● **DATA EXTRACTS**

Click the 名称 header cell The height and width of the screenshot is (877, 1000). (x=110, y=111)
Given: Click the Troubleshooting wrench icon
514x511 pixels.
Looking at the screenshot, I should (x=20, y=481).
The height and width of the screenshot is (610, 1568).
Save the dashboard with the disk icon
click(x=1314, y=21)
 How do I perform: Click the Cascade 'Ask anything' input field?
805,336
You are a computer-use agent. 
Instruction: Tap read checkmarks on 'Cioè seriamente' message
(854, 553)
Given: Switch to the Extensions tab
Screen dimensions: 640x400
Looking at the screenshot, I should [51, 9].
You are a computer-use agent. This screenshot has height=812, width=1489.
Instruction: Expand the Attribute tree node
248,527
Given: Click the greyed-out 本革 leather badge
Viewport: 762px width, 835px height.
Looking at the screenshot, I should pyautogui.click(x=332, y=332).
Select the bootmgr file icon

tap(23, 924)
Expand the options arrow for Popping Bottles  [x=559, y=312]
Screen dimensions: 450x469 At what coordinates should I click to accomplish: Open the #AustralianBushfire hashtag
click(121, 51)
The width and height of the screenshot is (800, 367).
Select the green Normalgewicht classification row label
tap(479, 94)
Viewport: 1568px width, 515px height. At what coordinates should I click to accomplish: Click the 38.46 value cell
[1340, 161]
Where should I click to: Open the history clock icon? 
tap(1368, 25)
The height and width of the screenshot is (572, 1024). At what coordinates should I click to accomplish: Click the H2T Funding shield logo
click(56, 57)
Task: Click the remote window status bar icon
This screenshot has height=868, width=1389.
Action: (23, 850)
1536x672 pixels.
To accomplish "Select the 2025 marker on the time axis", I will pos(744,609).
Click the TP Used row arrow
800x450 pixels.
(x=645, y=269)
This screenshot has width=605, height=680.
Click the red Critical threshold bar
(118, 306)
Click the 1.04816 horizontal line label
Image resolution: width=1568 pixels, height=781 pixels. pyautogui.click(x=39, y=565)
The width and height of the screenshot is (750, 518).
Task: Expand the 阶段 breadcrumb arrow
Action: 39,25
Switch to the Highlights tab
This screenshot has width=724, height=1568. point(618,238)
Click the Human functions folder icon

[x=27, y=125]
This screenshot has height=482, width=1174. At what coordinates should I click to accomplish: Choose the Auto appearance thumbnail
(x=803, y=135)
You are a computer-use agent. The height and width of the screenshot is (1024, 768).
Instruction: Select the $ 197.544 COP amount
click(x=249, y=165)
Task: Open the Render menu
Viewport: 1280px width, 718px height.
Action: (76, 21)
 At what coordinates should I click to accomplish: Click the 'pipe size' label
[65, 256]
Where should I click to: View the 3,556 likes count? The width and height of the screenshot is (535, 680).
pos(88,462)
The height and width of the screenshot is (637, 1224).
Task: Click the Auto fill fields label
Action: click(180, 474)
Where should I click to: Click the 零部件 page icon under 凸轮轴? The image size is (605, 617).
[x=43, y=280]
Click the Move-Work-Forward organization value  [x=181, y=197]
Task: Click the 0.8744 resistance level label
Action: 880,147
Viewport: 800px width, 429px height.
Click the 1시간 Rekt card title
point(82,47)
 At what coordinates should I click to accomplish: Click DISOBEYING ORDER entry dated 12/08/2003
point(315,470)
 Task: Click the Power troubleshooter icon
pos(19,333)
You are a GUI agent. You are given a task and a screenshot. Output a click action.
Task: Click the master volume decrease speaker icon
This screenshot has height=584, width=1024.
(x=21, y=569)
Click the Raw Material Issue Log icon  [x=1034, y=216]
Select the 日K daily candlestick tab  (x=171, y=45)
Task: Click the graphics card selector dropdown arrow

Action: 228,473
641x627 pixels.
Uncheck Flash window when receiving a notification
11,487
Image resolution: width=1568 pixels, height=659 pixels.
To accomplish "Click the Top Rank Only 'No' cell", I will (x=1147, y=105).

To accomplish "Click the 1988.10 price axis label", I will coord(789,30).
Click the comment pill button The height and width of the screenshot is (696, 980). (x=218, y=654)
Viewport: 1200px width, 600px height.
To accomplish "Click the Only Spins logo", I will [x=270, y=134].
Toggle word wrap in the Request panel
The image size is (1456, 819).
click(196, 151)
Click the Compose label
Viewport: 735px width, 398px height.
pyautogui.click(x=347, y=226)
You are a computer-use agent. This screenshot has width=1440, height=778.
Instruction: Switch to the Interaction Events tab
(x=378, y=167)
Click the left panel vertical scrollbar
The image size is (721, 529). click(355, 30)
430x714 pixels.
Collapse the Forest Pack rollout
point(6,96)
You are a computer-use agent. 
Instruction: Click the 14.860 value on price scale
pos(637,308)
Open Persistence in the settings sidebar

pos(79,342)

● **WHAT TO PRODUCE**
Will you return exactly the lines above from the one with "Image resolution: width=1568 pixels, height=659" down to the one with "Click the comment", counting both as part of the range?

● **WRITTEN SOLUTION**
Image resolution: width=1568 pixels, height=659 pixels.
To accomplish "Click the Top Rank Only 'No' cell", I will (x=1147, y=105).

To accomplish "Click the 1988.10 price axis label", I will coord(789,30).
Click the comment pill button The height and width of the screenshot is (696, 980). (x=218, y=654)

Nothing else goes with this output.